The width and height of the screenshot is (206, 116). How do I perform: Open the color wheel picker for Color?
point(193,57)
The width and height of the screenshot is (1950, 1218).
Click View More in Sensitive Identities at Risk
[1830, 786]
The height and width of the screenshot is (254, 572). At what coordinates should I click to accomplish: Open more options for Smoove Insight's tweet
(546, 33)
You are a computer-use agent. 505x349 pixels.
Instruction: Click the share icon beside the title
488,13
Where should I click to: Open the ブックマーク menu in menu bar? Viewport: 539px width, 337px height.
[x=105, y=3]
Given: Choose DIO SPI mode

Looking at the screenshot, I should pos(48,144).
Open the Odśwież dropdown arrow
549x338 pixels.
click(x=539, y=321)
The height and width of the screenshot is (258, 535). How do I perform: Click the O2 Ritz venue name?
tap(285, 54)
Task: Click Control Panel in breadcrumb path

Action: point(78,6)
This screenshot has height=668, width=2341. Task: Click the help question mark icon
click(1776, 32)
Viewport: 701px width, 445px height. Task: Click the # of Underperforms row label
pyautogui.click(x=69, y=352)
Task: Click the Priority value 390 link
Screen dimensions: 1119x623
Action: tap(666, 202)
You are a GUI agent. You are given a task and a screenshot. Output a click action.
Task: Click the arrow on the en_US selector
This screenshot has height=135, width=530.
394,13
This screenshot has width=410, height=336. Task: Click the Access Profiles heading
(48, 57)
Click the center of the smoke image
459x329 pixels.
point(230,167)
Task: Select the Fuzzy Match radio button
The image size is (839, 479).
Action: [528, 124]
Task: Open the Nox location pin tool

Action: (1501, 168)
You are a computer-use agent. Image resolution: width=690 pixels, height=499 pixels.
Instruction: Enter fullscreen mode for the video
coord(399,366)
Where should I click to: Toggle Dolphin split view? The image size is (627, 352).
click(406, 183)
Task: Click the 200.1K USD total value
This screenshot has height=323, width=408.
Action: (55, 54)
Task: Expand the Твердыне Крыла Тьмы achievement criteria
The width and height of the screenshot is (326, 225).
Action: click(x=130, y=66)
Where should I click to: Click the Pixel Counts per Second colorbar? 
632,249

☆ ☆ ☆

TASK INSTRUCTIONS ▸ Arrange the records as a numbered list, from the first line up to and including the line with "click(x=539, y=321)", and omit any blank lines.

RESULT OF THE TASK ▸
1. The width and height of the screenshot is (206, 116). How do I perform: Open the color wheel picker for Color?
2. point(193,57)
3. The width and height of the screenshot is (1950, 1218).
4. Click View More in Sensitive Identities at Risk
5. [1830, 786]
6. The height and width of the screenshot is (254, 572). At what coordinates should I click to accomplish: Open more options for Smoove Insight's tweet
7. (546, 33)
8. You are a computer-use agent. 505x349 pixels.
9. Instruction: Click the share icon beside the title
10. 488,13
11. Where should I click to: Open the ブックマーク menu in menu bar? Viewport: 539px width, 337px height.
12. [x=105, y=3]
13. Given: Choose DIO SPI mode
14. Looking at the screenshot, I should pos(48,144).
15. Open the Odśwież dropdown arrow
16. 549x338 pixels.
17. click(x=539, y=321)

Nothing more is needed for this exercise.